As Bees in Honey Drown
by Douglas Carter Beane Comedy
Director TBA
Dates:
April 13,14,15,20,21,22,27,28 2007
Evan Wyler has just finished a photo session with his shirt off. No, he’s not a supermodel; he’s a twenty-something New York writer savoring the success of his debut novel. Defined by the media as the “hot-young” thing-of-the-moment, Evan captures the attention of Alexa Vere de Vere, a black-clad woman of mystery who’s made the world of celebrity her home. In fact, it’s her religion. Maybe she’s a record producer, maybe she’s a film agent; what is clear is that she wants Evan to write the screenplay of her life story.
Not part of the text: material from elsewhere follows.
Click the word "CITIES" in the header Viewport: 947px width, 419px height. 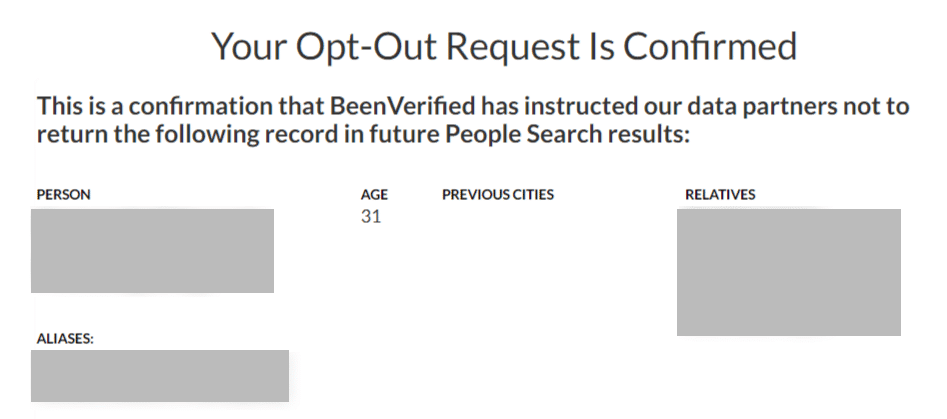pyautogui.click(x=533, y=194)
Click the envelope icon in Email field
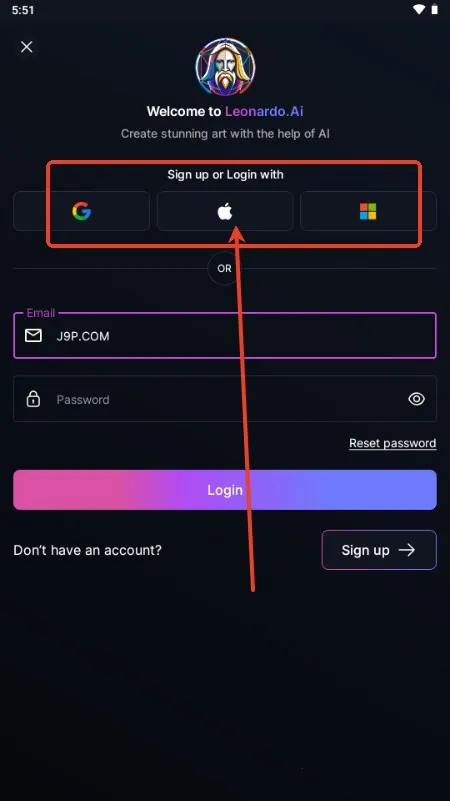The image size is (450, 801). (x=33, y=336)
“A delicious soufflé of a satire[an] extremely entertaining fable for an age that always chooses image over substance.” —NY Times. “In AS BEES IN HONEY DROWN, Douglas Carter Beane…gives a witty assessment of one of the most active and relentless industries in a consumer society, the creation of…’hot’ young things, which the media have learned to mass produce with efficiency and zeal.” —NY Daily News.
A Grand Night for Singing
by Rodgers and Hammerstein Musical revue
Director Lee Hamby June 1,2,3,7,8,9,10,14,15,16 2007
Conceived by Waiter Bobbie. Music by Richard Rodgers; lyrics by Oscar Hammerstein II, Musical Arrangements by Fred Wells. Originally produced by Roundabout Theatre Company at the Criterion Center Stage Right, New York; 17 November, 1993 (52 perfs) Over three decades after the duo’s final collaboration, The Sound Of Music, took the world by storm, it was this new R&H musical that opened the 1994 Broadway season, gaining wildly enthusiastic reviews. Rodgers & Hammerstein probably never imagined “Shall We Dance?” as a comic pas de deux for a towering beauty and her diminutive admirer, nor did they suspect that one day a lovelorn young lad might pose the musical question, “How Do You Solve A Problem Like Maria?” but with innovative musical arrangements including a sultry Andrew Sisters-esque “I’m Gonna Wash That Man Right Out-a My Hair”, A swingin’ “Honeybun” and a jazzy “Kansas City” this exhilarating revue leaves no question about how terrifically up-to-date the remarkable songs of R&H remain.